------ Passage to read ------

Most of us, particularly women are significantly under- funded for our retirement. This month’s column will assist you to add to your super fund balance and at the same time reduce your overall tax liability.

However you must act NOW as contributions must be in your super fund’s bank account by Friday 28th June as the end of the financial year falls on a Sunday. You also need to allow up to five days to ensure your fund receives your contributions in time to be processed and banked so set Monday 24th as your last day to send off your super contributions.

Personal Concessional (Deductible) Contributions

If you are an employee, you can now make a personal concessional contribution without the need to put in place a salary sacrifice arrangement with your employer. Self- employed persons have always been able to make such deductible contributions.

For the 2018/19 financial year the cap for concessional contributions is limited to $25,000 inclusive of employer super guarantee contributions normally set at 9.5% of gross employment income.

So check your likely shortfall now, calculate the amount you can contribute without breaching the cap and either request from your super fund the Notice of intent to claim a deduction for personal super contributions or download the form NAT 711121-11.2014 from the ATO website.

Concessional contributions are taxed to your super fund at 15% but being tax deductible to you will reduce your tax by your marginal tax rate per dollar contributed.
Please note if you are aged 65 to 75, you must pass the work test of 40 hours work over a continuous 30 day period to be eligible to make a concessional contribution to super.

The Low Income Superannuation Tax Offset (LISTO)

If at least 10% of your adjusted taxable income of up to $37,000 is from business or employment, the Government will provide a contribution to your super fund of up to $500 being an amount equal to 15% of concessional contributions you have made up to $3,333. That amount is inclusive of employer super guarantee contributions so topping up with a personal concessional contribution may be well worth while for low income earners.

Personal Non-Concessional (Non-Deductible) Contributions

In addition to the above capped concessional contributions, if you are under 75 years and have less than $1.6 million in super at 30th June 2017, you may contribute up to $100,000 p.a. as a non-concessional contribution which is not taxed to your super fund.

If you are under 65 and have less than $1.4 million in super you can bring forward up to two years of non-concessional contributions meaning you could contribute $300,000 this financial year as long as you have not triggered the ‘bring forward’ provision in the previous two years.

------

* **Objective**:
Extend the superannuation column by a few paragraphs, starting after its final sentence. The items after the superannuation column are separate material and are not part of it.

------ Dataset records ------

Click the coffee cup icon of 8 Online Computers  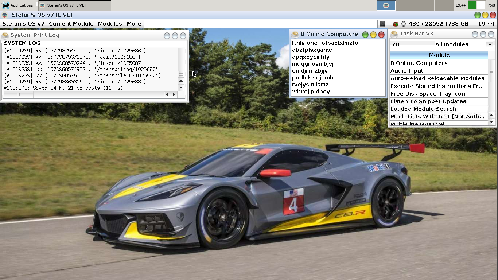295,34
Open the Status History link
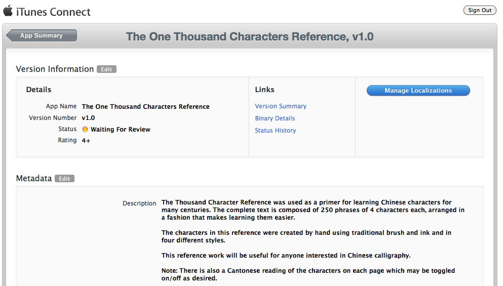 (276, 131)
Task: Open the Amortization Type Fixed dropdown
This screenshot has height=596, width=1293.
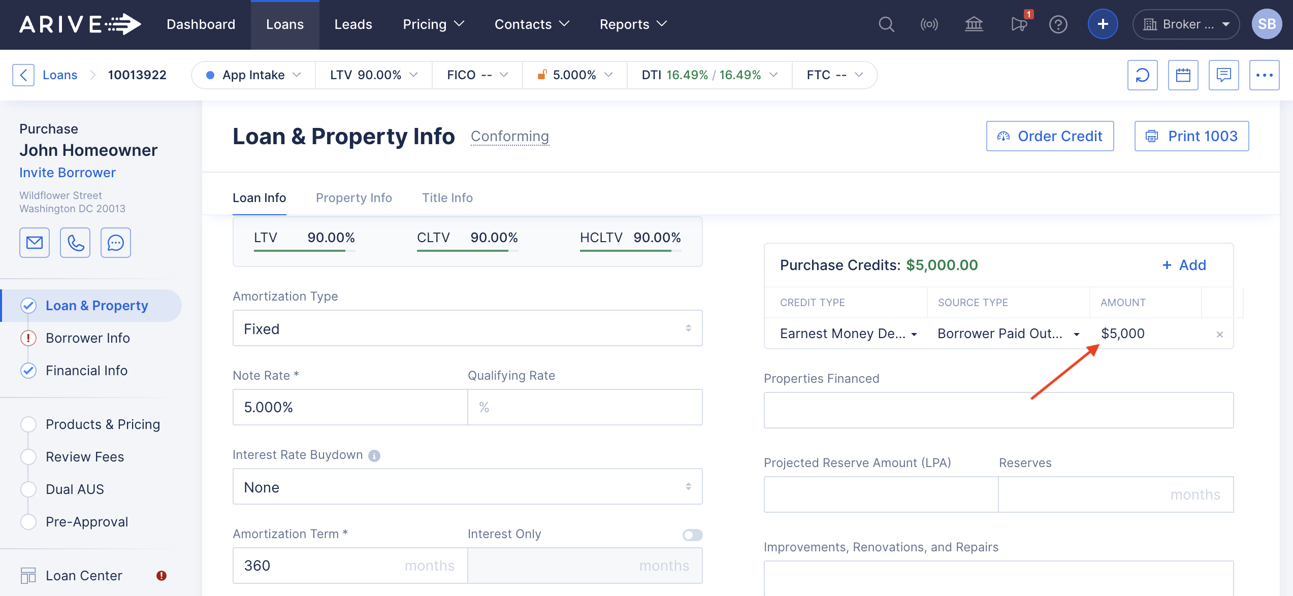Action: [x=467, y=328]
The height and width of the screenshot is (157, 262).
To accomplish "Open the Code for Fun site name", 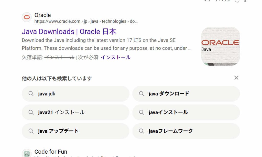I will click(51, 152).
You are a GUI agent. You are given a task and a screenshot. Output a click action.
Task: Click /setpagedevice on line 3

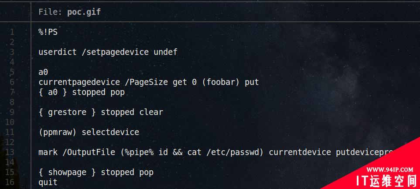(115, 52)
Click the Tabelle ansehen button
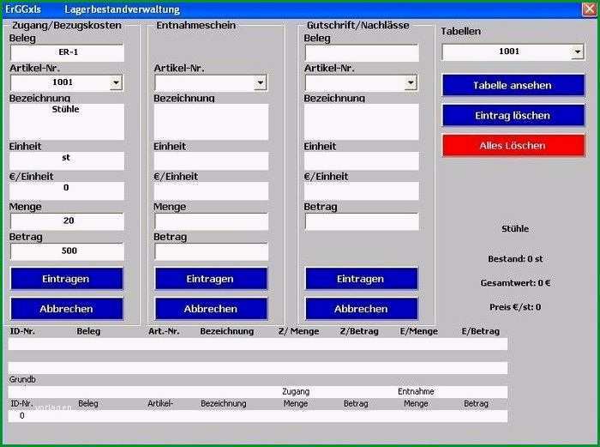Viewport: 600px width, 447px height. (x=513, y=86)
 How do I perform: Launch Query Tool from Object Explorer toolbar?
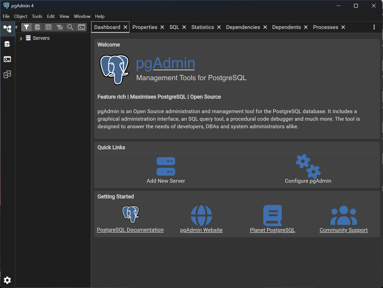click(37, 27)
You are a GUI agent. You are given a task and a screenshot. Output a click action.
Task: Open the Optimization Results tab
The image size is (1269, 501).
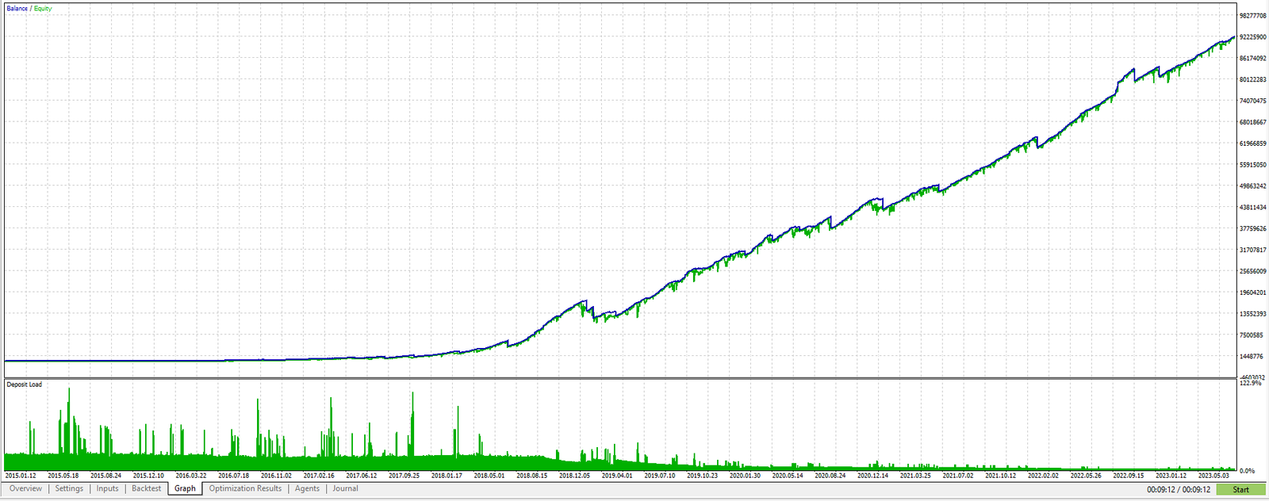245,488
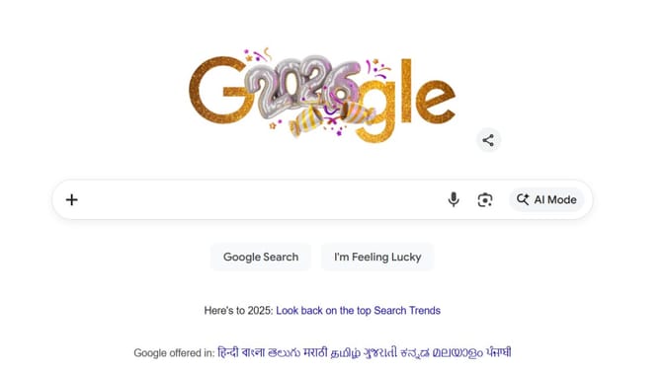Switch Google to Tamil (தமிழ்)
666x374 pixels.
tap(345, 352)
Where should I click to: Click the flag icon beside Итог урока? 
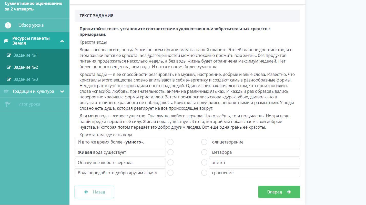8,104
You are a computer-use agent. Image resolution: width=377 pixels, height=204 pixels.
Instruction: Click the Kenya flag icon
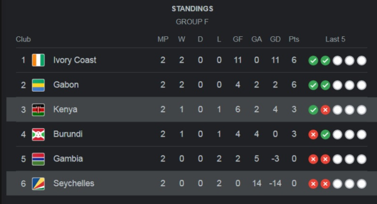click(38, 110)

------

* **Response to the task**:
If you have surplus funds available this is an excellent way to boost your retirement fund without your fund being taxed at 15% on your contribution.

The Government Co-Contribution

If you are less than 71 years old at 30th June 2019, have a total superannuation balance of less than $1.6million at 30th June 2017 and an adjusted taxable income of up to $52,697 this year and made non-concessional contributions you may be eligible for the co-contribution of up to $500.

To receive the maximum co-contribution you must have made personal non-concessional contributions of at least $1,000 and have had total income of at least $37,697. Otherwise the co-contribution will be tapered down in line with your reduced contribution and higher total income.

Spouse Contributions

If your partner’s relevant income is $40,000 or less and they have less than $1.6 million in super and haven’t exceeded their non-concessional contributions cap for the year, you could qualify for a tax offset of up to $540 on the first $3,000 you contribute to superannuation for them from your after-tax income. The maximum tax offset applies when your spouse’s earnings are below $37,000.

Warning

Super contributions is a complex area so you should contact your super fund to inform them of your intentions which must be communicated to your fund on the appropriate form and preferably check with your tax agent, remembering that time is now the essence.

Disclaimer:
The content of this article is not intended to be used as professional advice and should not be used as such.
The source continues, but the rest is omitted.